Local delivery of stabilized chondroitinase ABC degrades chondroitin sulfate proteoglycans in stroke-injured rat brains

Abstract Central nervous system (CNS) injuries, such as stroke and spinal cord injuries, result in the formation of a proteoglycan-rich glial scar, which acts as a barrier to axonal regrowth and limits the regenerative capacity of the CNS. Chondroitinase ABC (ChABC) is a potent bacterial enzyme that degrades the chondroitin sulfate proteoglycan (CSPG) component of the glial scar and promotes tissue recovery; however, its use is significantly limited by its inherent instability at physiological temperatures. Here, we demonstrate that ChABC can be stabilized using site-directed mutagenesis and covalent modification with poly(ethylene glycol) chains ( i.e. PEGylation). Rosetta protein structure modeling was used to screen >20,000 single point mutations, and four potentially stabilizing mutations were tested in vitro . One of the mutations, N1000G (asparagine ➔ glycine at residue 1000), significantly improved the long-term activity of the protein, doubling its functional half-life. PEGylation of this ChABC mutant inhibited unfolding and aggregation and resulted in prolonged bioactivity with a 10-fold increase in activity compared to the unmodified protein after two days.
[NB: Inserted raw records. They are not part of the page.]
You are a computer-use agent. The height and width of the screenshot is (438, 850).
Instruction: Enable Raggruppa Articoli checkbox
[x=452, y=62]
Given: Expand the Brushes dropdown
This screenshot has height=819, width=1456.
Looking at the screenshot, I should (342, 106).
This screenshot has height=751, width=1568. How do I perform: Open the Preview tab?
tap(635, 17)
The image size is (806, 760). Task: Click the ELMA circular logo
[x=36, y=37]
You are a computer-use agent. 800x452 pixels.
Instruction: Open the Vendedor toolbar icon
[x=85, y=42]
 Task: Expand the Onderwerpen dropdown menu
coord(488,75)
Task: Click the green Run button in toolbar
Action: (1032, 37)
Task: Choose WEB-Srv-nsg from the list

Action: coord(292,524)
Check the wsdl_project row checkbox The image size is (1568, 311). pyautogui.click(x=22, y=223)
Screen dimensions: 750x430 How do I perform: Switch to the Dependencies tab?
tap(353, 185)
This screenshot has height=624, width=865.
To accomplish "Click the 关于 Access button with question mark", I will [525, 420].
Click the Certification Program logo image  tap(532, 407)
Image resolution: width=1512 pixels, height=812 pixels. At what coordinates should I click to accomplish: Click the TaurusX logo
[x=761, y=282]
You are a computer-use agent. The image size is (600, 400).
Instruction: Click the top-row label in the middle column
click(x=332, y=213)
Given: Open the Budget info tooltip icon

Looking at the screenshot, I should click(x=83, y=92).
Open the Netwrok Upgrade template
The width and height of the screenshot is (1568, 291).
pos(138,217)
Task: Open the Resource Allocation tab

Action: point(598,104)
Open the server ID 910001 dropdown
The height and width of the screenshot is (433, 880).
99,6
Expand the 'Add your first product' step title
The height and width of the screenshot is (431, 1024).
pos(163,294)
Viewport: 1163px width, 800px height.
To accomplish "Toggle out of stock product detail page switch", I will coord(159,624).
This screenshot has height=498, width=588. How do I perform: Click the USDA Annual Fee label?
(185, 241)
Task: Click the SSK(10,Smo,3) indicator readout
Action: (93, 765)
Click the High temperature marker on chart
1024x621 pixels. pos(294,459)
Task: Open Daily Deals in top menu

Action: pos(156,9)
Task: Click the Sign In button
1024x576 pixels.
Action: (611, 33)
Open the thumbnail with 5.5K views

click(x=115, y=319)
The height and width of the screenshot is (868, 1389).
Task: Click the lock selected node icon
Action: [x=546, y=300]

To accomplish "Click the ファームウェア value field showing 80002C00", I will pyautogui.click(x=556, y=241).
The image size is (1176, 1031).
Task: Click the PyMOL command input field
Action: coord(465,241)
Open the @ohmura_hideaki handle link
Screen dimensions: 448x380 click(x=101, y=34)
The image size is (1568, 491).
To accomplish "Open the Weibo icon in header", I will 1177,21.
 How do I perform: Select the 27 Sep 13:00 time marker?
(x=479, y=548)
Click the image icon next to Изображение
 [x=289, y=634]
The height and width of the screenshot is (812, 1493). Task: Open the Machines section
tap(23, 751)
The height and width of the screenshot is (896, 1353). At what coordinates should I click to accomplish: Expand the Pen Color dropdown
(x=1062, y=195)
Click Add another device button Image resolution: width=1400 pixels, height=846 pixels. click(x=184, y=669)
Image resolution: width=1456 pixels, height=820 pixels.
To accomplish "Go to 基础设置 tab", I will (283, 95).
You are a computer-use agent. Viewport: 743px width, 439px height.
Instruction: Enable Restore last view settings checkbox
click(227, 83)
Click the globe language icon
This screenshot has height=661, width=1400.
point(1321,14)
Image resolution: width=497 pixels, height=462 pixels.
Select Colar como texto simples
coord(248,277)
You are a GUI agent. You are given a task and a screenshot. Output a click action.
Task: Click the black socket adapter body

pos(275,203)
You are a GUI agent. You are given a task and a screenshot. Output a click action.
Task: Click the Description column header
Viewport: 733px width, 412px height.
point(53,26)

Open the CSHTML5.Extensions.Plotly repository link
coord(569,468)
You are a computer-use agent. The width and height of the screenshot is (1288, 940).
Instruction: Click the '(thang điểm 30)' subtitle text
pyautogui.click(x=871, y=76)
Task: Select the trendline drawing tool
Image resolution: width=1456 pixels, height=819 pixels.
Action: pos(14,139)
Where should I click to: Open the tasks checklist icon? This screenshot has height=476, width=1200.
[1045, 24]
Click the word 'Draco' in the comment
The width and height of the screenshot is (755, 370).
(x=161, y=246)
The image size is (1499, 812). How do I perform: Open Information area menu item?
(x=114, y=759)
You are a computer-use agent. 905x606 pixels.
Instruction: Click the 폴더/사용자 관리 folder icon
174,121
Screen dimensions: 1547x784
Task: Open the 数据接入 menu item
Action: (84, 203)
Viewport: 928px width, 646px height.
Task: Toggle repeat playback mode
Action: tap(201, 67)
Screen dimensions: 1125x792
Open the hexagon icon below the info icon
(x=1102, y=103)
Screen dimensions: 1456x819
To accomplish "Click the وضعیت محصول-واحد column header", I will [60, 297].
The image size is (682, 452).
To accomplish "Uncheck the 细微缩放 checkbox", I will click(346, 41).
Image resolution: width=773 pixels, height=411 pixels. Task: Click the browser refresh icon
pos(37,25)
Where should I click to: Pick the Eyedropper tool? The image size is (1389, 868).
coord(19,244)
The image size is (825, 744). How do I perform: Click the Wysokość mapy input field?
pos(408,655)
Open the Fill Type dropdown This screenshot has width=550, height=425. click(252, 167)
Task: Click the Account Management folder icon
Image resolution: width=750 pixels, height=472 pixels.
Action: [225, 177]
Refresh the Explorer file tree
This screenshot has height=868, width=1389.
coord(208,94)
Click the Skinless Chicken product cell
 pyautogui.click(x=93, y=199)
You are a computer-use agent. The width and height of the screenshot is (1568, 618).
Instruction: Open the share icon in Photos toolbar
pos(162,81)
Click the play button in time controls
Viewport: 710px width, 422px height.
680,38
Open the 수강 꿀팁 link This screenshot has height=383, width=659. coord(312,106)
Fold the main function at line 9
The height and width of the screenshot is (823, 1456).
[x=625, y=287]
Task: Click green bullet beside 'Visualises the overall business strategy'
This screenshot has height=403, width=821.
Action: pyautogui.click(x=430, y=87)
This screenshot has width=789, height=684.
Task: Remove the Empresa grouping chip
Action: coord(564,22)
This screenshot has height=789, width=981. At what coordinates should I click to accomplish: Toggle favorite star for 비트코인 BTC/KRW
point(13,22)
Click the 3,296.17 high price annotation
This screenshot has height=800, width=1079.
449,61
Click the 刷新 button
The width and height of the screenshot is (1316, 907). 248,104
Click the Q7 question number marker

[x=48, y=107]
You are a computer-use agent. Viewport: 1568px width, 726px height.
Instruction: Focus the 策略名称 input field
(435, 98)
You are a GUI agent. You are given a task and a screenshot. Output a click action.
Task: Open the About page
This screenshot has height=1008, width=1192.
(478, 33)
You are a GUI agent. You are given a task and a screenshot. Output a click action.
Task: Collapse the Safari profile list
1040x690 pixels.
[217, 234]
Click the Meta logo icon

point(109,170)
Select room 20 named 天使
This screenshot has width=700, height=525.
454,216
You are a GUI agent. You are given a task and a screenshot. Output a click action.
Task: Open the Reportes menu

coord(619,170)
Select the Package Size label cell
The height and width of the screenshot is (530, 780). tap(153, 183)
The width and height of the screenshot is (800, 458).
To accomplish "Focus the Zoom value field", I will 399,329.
Local, affinity-controlled release of the modified protein (PEG-N1000G-ChABC) was achieved by expressing it as a fusion protein with Src homology 3 (SH3) and delivering the protein from a methylcellulose hydrogel modified with SH3 binding peptides. This affinity-based release strategy provided sustained PEG-N1000G-ChABC-SH3 release over several days in vitro . Direct implantation of the hydrogel delivery vehicle containing stabilized PEG-N1000G-ChABC-SH3 onto the rat brain cortex in a sub-acute model of stroke resulted in significantly reduced CSPG levels in the penumbra of 49% at 14 and 40% at 28 days post-injury compared to animals treated with the vehicle alone.